— 選んだ文章 —
· · · ·
ギリシャ神話あれこれ:空翔ける金羊(続)

 
 が、金羊がヨーロッパからアジアへと渡る海峡に差しかかったとき、ふと下を覗いたヘレは、はるか下方に渦巻く海にくらくらとして、思わず手を離してしまう。プリクソスがその手を捕まえる間もなく、ヘレはそのまま海へと墜落する。
 プリクソスは嘆き悲しんだが、このとき牡羊は人語を話して彼を励ましたという。

 牡羊はなお空を翔け、やがて黒海の果て、コルキスへとたどり着く。プリクソスはコルキスの王アイエテスに迎えられ、王女カルキオペを与えられる。が、その後、異邦人に殺されるだろう、と神託を受けた王に、敢えなく殺された(あるいは、彼は老死したともいう)。
 金毛の牡羊はゼウスの祭壇に捧げられ(恩知らず!)、その毛皮を手に入れたアイエテス王は、毛皮をアレスの森の樫の木の枝にかけて、竜に番をさせた。
 後にイアソン率いるアルゴー船が遠征したのは、この黄金の羊毛を目指してのこと。
· · · ·
— 抽出した行 —
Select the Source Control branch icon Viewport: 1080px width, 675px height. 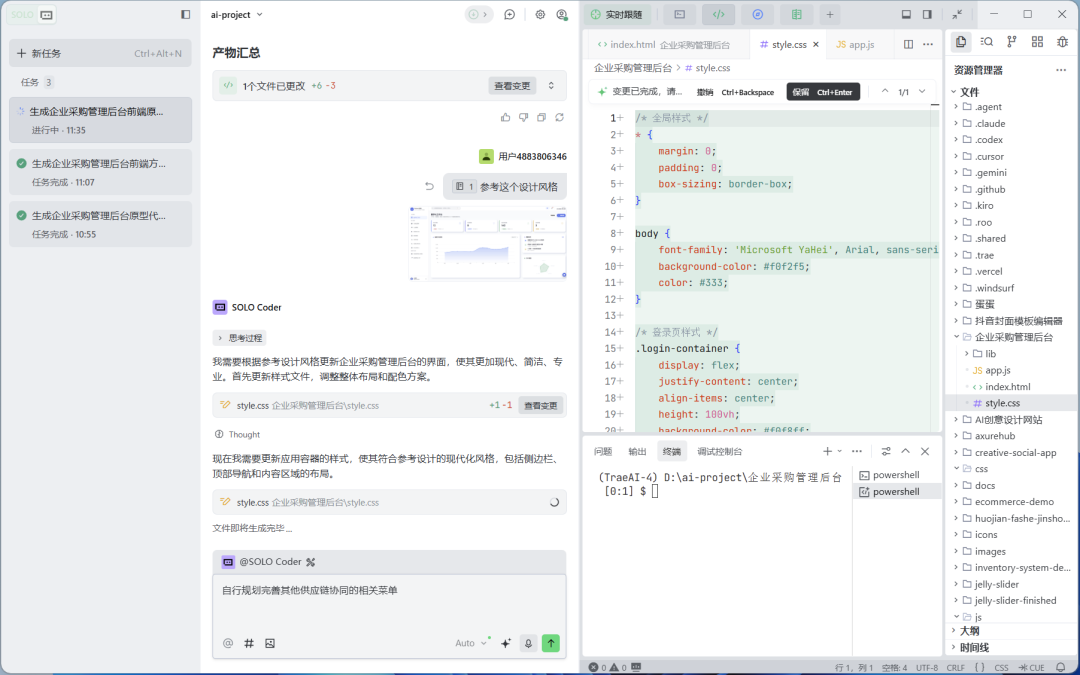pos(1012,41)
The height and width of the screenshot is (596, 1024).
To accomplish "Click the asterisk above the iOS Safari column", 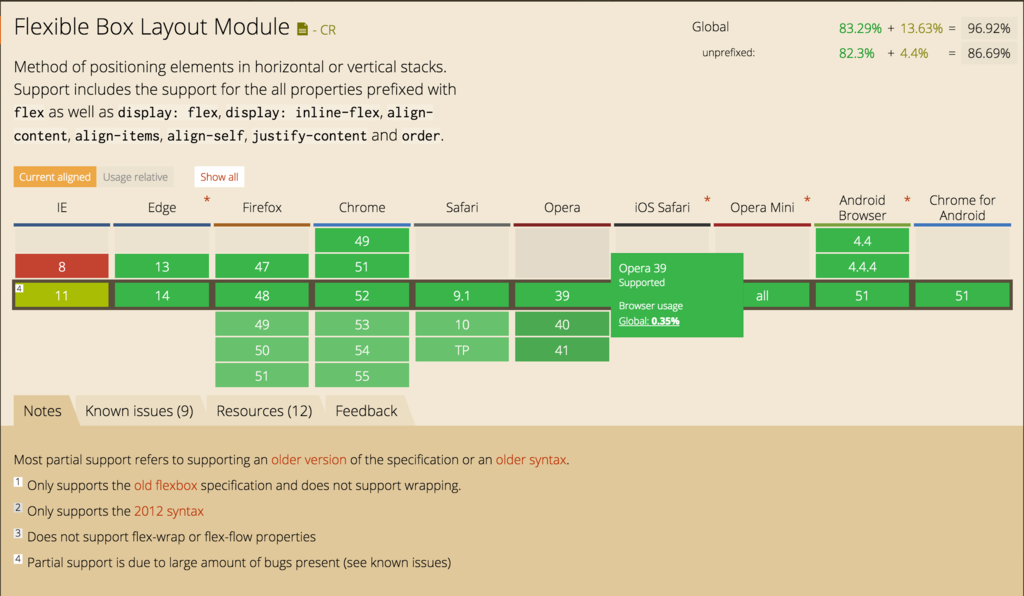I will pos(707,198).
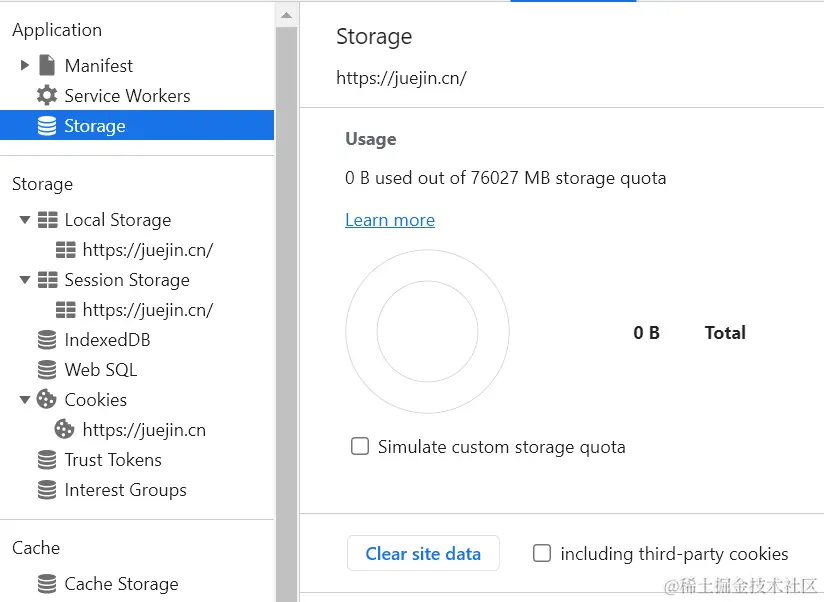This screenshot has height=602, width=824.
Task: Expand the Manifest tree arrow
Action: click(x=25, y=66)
· · · ·
— 課題 A —
金羊の文章について、次の問いに答えよ。
(i) ヘレが海へ落ちたのは、金羊がどこに差しかかったときか。
(ii) コルキスでプリクソスを迎えた王の名は何か。
(iii) アイエテス王は毛皮をどこにかけたか。
— 課題 B —
金羊の文章のうち、「ギリシャ神話あれこれ:空翔ける金羊(続)」から始まり「は、彼は老死したともいう)。」で終わる部分を、一字も変えずに書き出せ。
抽出した行は、上の文章とは別の資料である。

— 解答 A —
(i) ヨーロッパからアジアへと渡る海峡
(ii) アイエテス
(iii) アレスの森の樫の木の枝

— 解答 B —
ギリシャ神話あれこれ:空翔ける金羊(続)

 
 が、金羊がヨーロッパからアジアへと渡る海峡に差しかかったとき、ふと下を覗いたヘレは、はるか下方に渦巻く海にくらくらとして、思わず手を離してしまう。プリクソスがその手を捕まえる間もなく、ヘレはそのまま海へと墜落する。
 プリクソスは嘆き悲しんだが、このとき牡羊は人語を話して彼を励ましたという。

 牡羊はなお空を翔け、やがて黒海の果て、コルキスへとたどり着く。プリクソスはコルキスの王アイエテスに迎えられ、王女カルキオペを与えられる。が、その後、異邦人に殺されるだろう、と神託を受けた王に、敢えなく殺された(あるいは、彼は老死したともいう)。